Nancy LopezWell, thanks, Bruce. Thanks, Mike. Um, you know, when you went through COVID, we're supposed to do our our thing then, and I'm just glad you guys are doing well now.
Bruce DevlinWell, thank you.
Mike GonzalezThank you. Yeah, we we're all recovered, and uh, as I said, we we've really been looking forward to this. As we've talked about, uh, we're here to tell your story, and it's uh always uh the right place to start is at the very beginning. So uh we want to take you through your childhood, how you learned the game, tell us a little about your family and so forth. So uh we know you were born in California, but uh uh you ended up growing up in Roswell, New Mexico.
Nancy LopezRight. Well, as the story goes, um uh I'm I'm adopted, which a lot of people don't know that. Uh my sister is adopted. My mom and dad uh adopted us because they couldn't have children, and my sister um tells me because I I said I'm writing a book, and she told me that they wouldn't have adopted adopted me unless she said it was okay. So I'm like, oh um, so I was born in Torrance, California, and my mom uh and my father the father that adopted me, Domingo, that was my father from birth, uh, my real mom was his sister. So as I'm growing up um with my dad that adopted me, my real mom was my aunt. And so I didn't know her as my mother at all. It uh until I was about seven. My mom Marina, who adopted me, uh told me that I was adopted and that my aunt was my mom. And I think she told me that at that time just uh because she thought I could understand it. Um so I started playing golf. Uh well, I started really just walking around with my mom and dad. My mom played golf just for the exercise. Dad was a pretty good amateur golfer, probably about a three or four handicap on the municipal golf course that I grew up in, Roswell. Of course, everybody knows Roswell as a place where the aliens landed.
Mike GonzalezYeah, did you see any UFOs there?

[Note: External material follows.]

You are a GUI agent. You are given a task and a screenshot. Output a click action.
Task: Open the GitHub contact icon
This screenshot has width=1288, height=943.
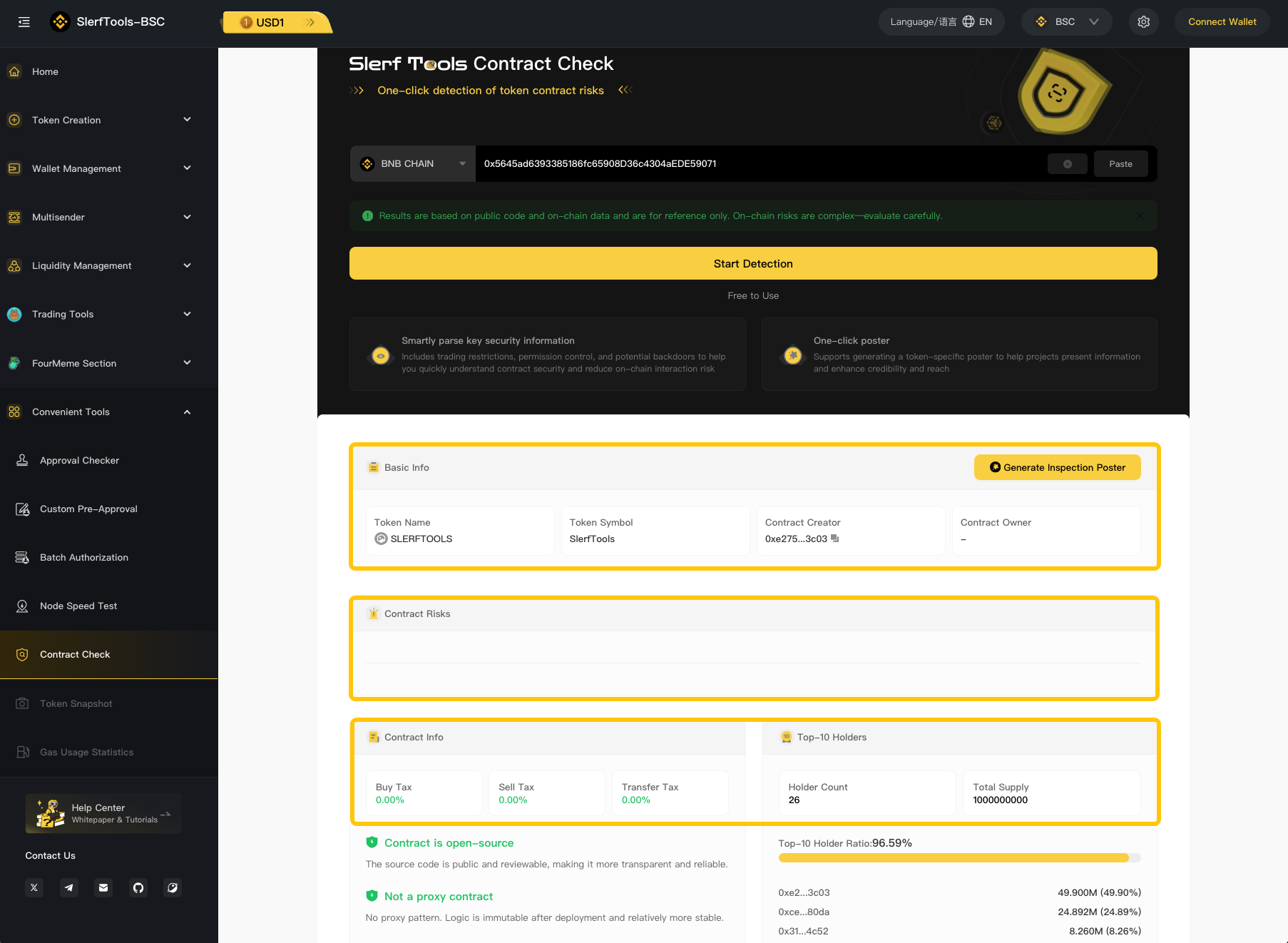pyautogui.click(x=138, y=887)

Nancy LopezAnd uh, so I would walk around with my mom and dad on the golf course. Um, dad enjoyed the golf, joy enjoyed his golf game. And like I said, my mom just did it for the exercise. So, really about at age seven and a half, uh, my dad decided to put a club in my hand. And the way I remember it and and the way he tells it as as he got older and I got older, um when I started playing, my first lesson was from my dad. And my dad was a very simple golfer, great mental game. I don't know where he learned about the mental part of golf, but he taught me that mental game, I think that which made my game pretty, pretty strong uh during the time I was playing. And um, so when I was playing with him, my dad uh gave me a golf club, and the only instruction he gave me that he had this really strong Spanish accent. He said, Nancy, every time you swing at the ball, make connection.
Mike GonzalezI thought, okay. That's a pretty good tip. That's a great thought.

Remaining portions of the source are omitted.